Has your superannuation become a substantial asset? If the answer is YES, this article is important.

Did you know… you cannot gift your superannuation to a family member when you die.

With two exceptions ….

  • if you have a valid binding death nomination the trustee MUST pay superannuation where you direct; or
  • if you are receiving a pension at the time of your death and it reverts to your spouse as a reversionary pension.

You are a member of your superannuation fund.

For the purposes of this article reference to member refers to you.

Superannuation is usually held by:

  • an industry or retail fund; or
  • a self-managed superannuation fund (SMSF).

This article does not address other products such as a defined benefit pension or annuities.

FIRST EXCEPTION: Binding Death Nominations (BDN)

A BDN is a form a member signs that directs the Trustee to pay superannuation on their death to one of the member’s dependants ** or to their legal personal representative (that is, their estate).  A member’s Will governs where superannuation is paid when super is paid to a member’s estate.

Sometimes, BDNs lapse after three years – in which case, the Trustee regains the power to decide where superannuation is paid – unless it is renewed.   This can cause issues if a member is elderly and has lost capacity to make a new BDN.

For retail or industry funds a member must contact their Fund or download the BDN form from the superannuation fund’s website.  It is important to complete and sign the form correctly, otherwise it may be invalid.   Often two witnesses are required to be present when the member signs, much like signing a Will.

BDNs and self-managed superannuation funds (SMSFs)

If a member is also a trustee of the Fund and can make decisions, why is a BDN needed?

There have been many court cases involving SMSFs, BDNs and unhappy family members because of superannuation payments made ”unfairly” or not as anticipated.

The main reason litigation arises is because, on the death of a member, control of the superannuation fund is transferred, or partly transferred to another family member.  Unless one of the two exceptions apply, that family member can decide where superannuation is paid.

If a member wants certainty where their superannuation is paid on death, a valid BDN is essential.  An additional safeguard is to ensure the SMSF is controlled by a family member who will uphold the BDN.

SECOND EXCEPTION: A reversionary pension

A member may commence a pension if they have reached retirement age or have met a condition of release.
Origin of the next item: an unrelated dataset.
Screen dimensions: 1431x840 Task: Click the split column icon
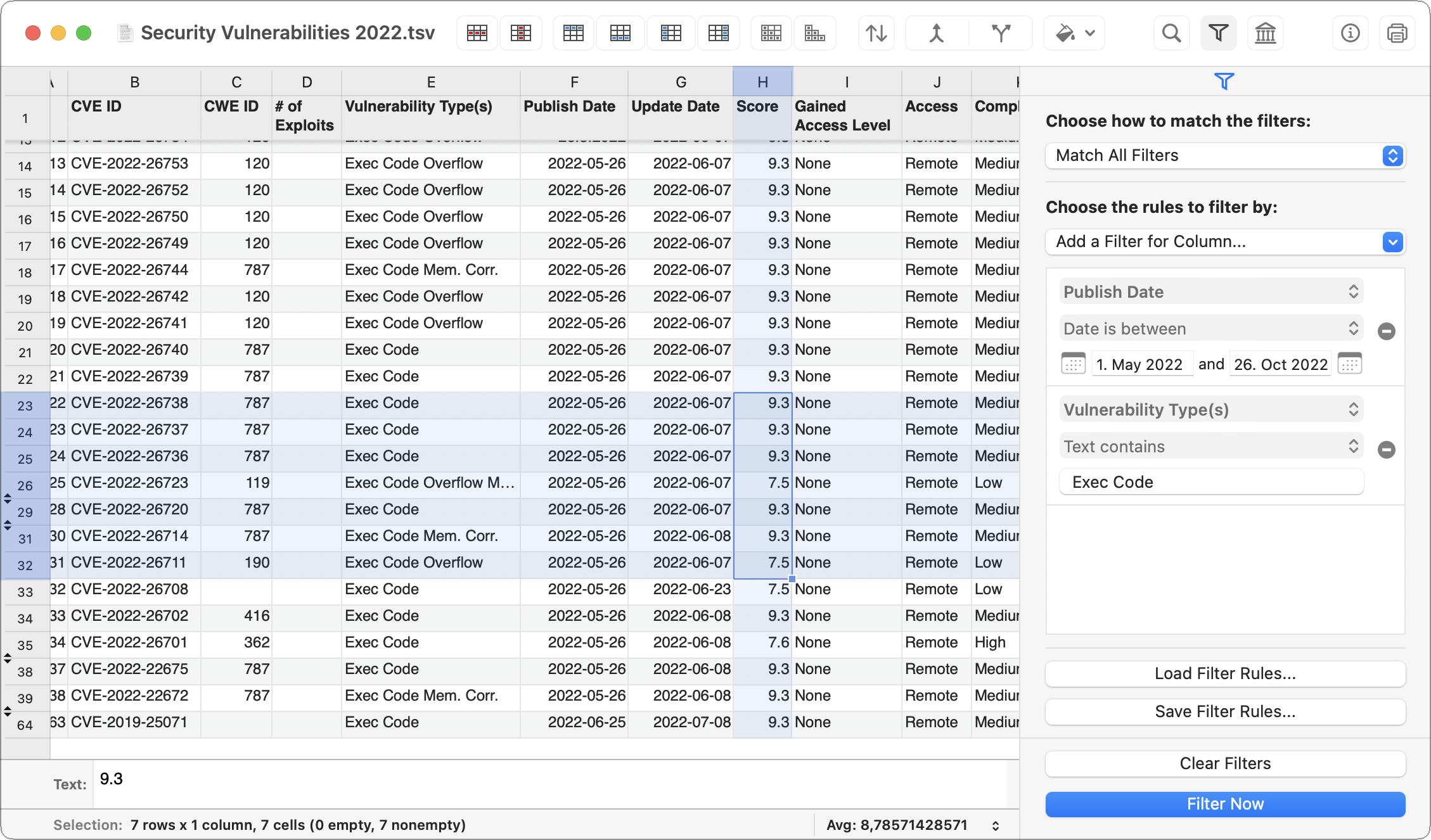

A pension is frequently set up so that on the member’s death their pension reverts to the member’s spouse and paid as a reversionary pension.

A reversionary pension has the benefit of (1) the deceased’s pension continuing to benefit their spouse, (2) keeps the capital in the Fund and (3) is tax free.

If a pension is in place and it reverts to a member’s spouse, a BDN is not necessary when the first member dies.

However, on the death of the surviving spouse, a BDN will ensure certainty for payment of the remaining superannuation in the Fund.


If superannuation has become a substantial asset, a member must take appropriate steps with the help of experienced estate planning solicitor to ensure it is paid where a member wants it, like their other assets, on death.

This article is general in nature and must not be relied upon as legal advice.   
** Superannuation can only be paid to a Member’s Dependant or to their Legal Personal Representative
Dependants for superannuation purposes are:
  • Spouse or defacto spouse;
  • Child of member – any age
  • A person with an interdependence relationship with the member. An interdependent relationship exists if two people:
    • Have a close personal relationship;
    • Live together;
    • Provide each other with financial support or domestic support and personal care.